AI’s Hidden Power Problem

by Jurica Dujmovic
By Jurica Dujmovic

AI has become the load-bearing wall of the U.S. equity market.

According to State Street Global Advisors, only about 44 names within the S&P 500 are truly driving returns — the lowest breadth reading in 35 years. Bull market? More like a very expensive relay race with four dozen runners and 450 spectators.

Strip out a handful of AI-linked names and the S&P 500 tells the story.

As of the end of 2025, the ten largest companies in the index accounted for 41% of its total market weight. That’s nearly double their share from a decade ago!

And it’s a level that exceeds even the peak of the dot-com bubble. Back in 2000, concentration peaked at 26%. We are well past that now.

The equal-weighted S&P 500 — where every company carries the same influence — has underperformed its market-cap-weighted counterpart by roughly 32 percentage points over the past three years. That gap now exceeds the outperformance seen in the late 1990s.

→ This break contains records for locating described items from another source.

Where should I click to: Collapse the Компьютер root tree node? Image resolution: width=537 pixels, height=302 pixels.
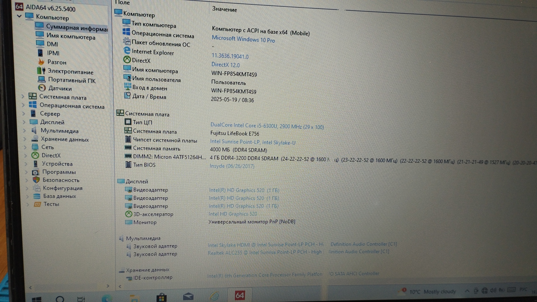point(19,16)
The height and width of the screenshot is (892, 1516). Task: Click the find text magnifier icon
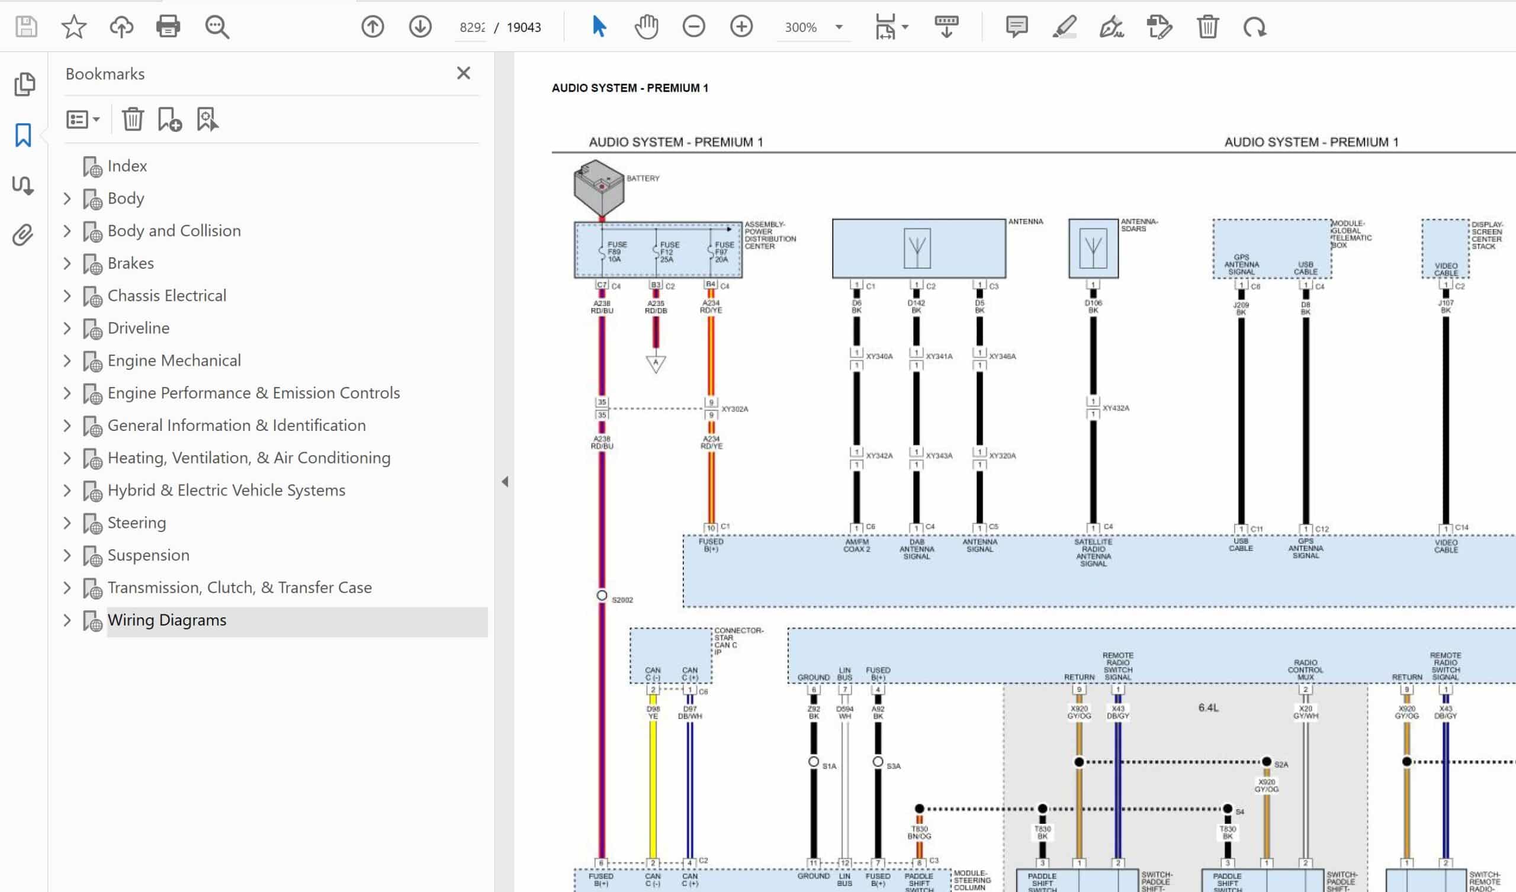tap(217, 26)
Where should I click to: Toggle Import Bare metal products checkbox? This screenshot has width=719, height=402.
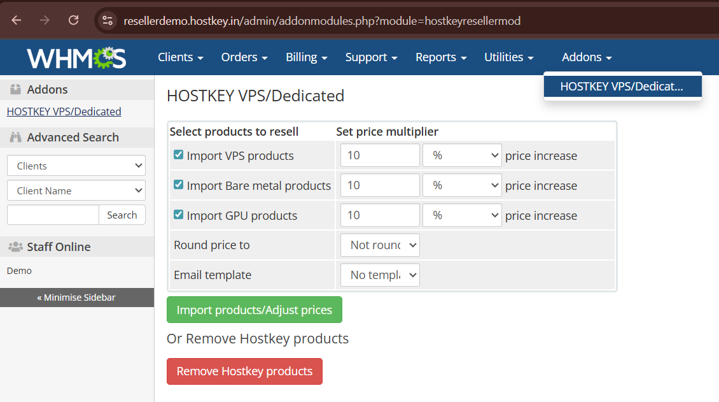[x=179, y=185]
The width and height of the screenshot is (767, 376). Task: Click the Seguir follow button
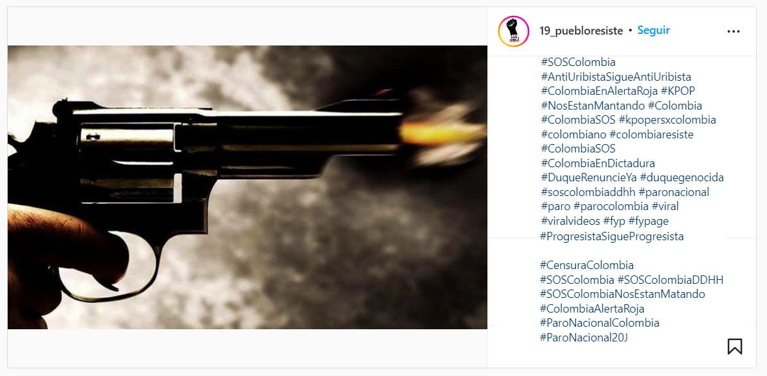(x=653, y=30)
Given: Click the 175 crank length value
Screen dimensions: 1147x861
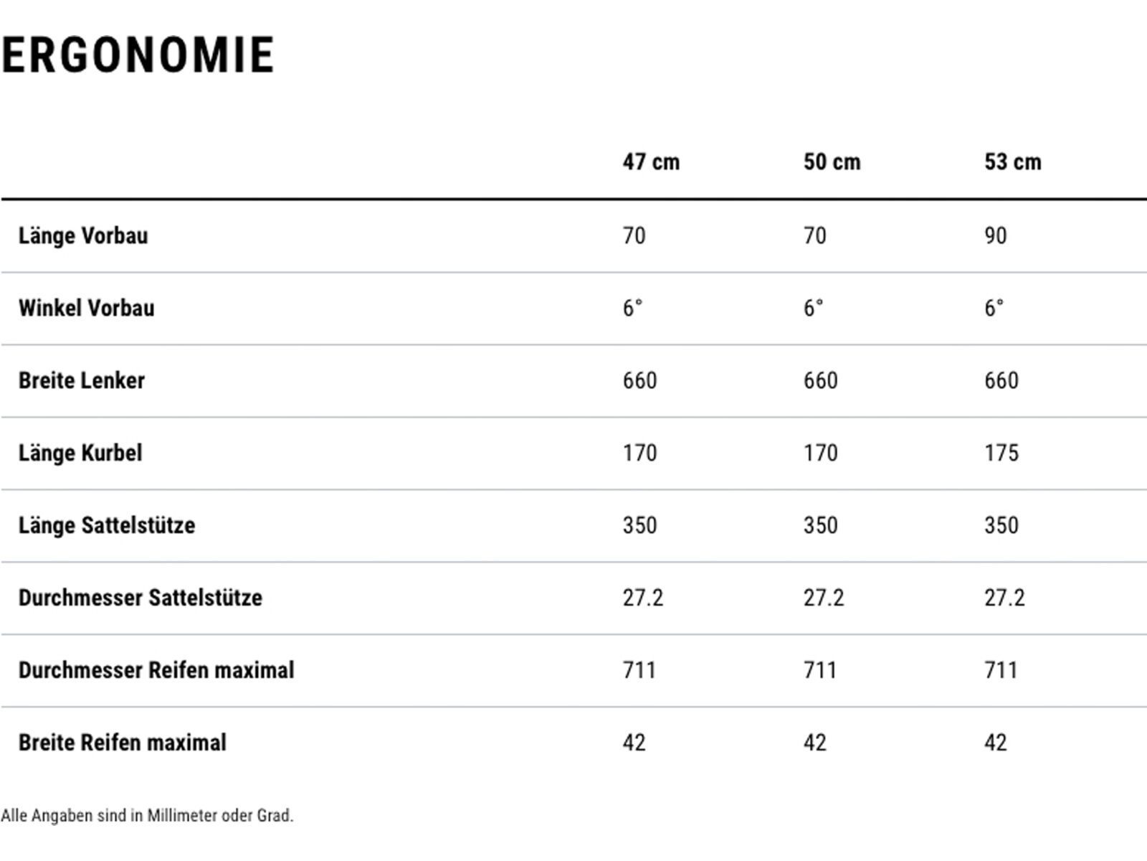Looking at the screenshot, I should [x=1001, y=453].
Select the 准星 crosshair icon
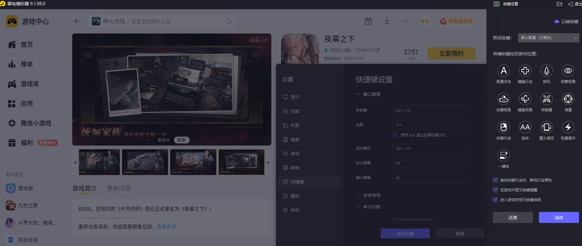Screen dimensions: 582x246 [568, 99]
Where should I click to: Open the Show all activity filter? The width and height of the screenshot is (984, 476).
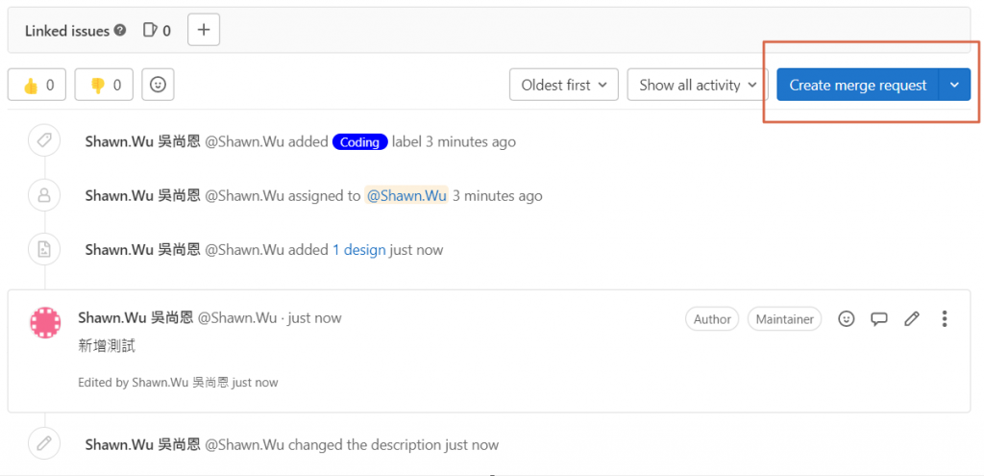(x=697, y=85)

Let me simplify this: If you are investing in a standard index fund, about $400 of every $1,000 you invest is riding on just ten companies. And most of them are in the same technological trade.

 

AI Is an Industrial Problem Wearing a Software Label

Obviously, this is a problem for diversification. But it’s one that extends beyond any individual portfolio.

See, load-bearing walls need foundations. But the floor of the AI boom is growing increasingly unstable. And with so much market growth tied into AI, any cracks in the floor could have outsized implications for everyone.

The biggest crack threatening AI stability is energy.

Data centers consumed approximately 415 terawatt-hours (TWh) of electricity globally in 2024 — about 1.5% of total world electricity demand. The U.S. alone accounted for 45% of that total.

By 2030, the International Energy Agency projects global data center consumption will roughly double, reaching approximately 945 TWh — comparable to Japan's entire annual electricity consumption today.

In the U.S., the trajectory is steeper.

Lawrence Berkeley National Laboratory estimates that data centers could account for 12% of all U.S. electricity by 2028. In Virginia — the nation’s largest data center hub — data centers already account for a significant and rapidly growing share of electricity demand, with projections suggesting they could dominate statewide consumption within the decade.

 

The question now is whether the existing grid can absorb what is coming. Evidence suggests that, if nothing changes, the answer will likely be “no.”

The Grid Cannot Scale Like a Software Update

Capital can be redirected in hours. Energy infrastructure cannot.

The time it takes to go from an initial interconnection request to commercial grid operation has more than doubled. As of late 2024, the active interconnection queue held nearly 2,300 gigawatts of capacity seeking connection — more than the entire installed U.S. power plant fleet.

Of all capacity that entered the queue between 2000 and 2019, only 13% had reached commercial operation by end of 2024.

Texas offers the clearest stress indicator: CenterPoint Energy reported a 700% increase in large-load interconnection requests between late 2023 and late 2024 — growing from 1 GW to 8 GW in a single year.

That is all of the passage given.